Eliminating Job Possibilities for Myself: Why I Could Never Be a Weather Girl
Although I would rock — and enjoy — wearing a tight and inexplicably strapless dress that looks like what hookers wear while trying to get through upscale hotel lobbies incognito to meet their Johns to work every day, I have come to realize that I cannot be a weather girl.
I could not, in good conscience, play the STORM WATCH game.
For those of you who don’t know, or who live in a place that sees more than 2 inches of rain per year, STORM WATCH is what happens whenever a meteorologist spots a single dark cloud on the horizon and panic ensues as the citizens of Los Angeles lose. their. shit.

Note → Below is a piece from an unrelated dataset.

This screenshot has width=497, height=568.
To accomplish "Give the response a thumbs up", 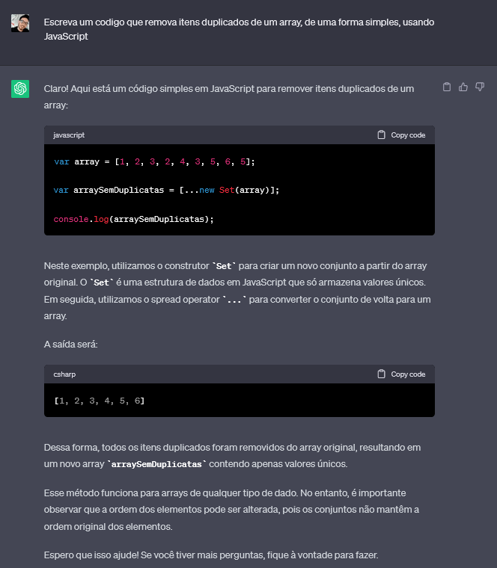I will (x=463, y=87).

I just could not get on TV and say with a straight face, “There’s some precipitation on the horizon, so we’re on STORM WATCH everybody. Please, please be careful out there, the roads are extremely dangerous in these conditions”.
Bitch, there’s barely enough drizzle out here to water my basil plant — what the hell are you talking about?
And yet, everyone immediately goes into apocalypse mode and traffic is even more horrendous than usual as people start operating their vehicles as if they were driving down an icy mountain in a blizzard and they forgot their snow chains. I can’t even . . . how do I explain.
I left my house at 7:40 this morning.
I walked into work at 9:20.
My office is 18 miles from my home, and pretty much a straight shot on the freeway.
I could — and have — literally gotten to Santa Barbara, which is nearly 100 miles from my home in the other direction, in less time than it took me to get 18 miles. I kid you not.
An hour and 40 minutes to go 18 miles, because Weather Girl Barbie, who probably didn’t even go to weather girl school, whatever that entails, said we’re on STORM WATCH. Because it is overcast and there is a moderate amount of drizzle.
My basil plant better be well-hydrated when I get home, that’s all I have to say.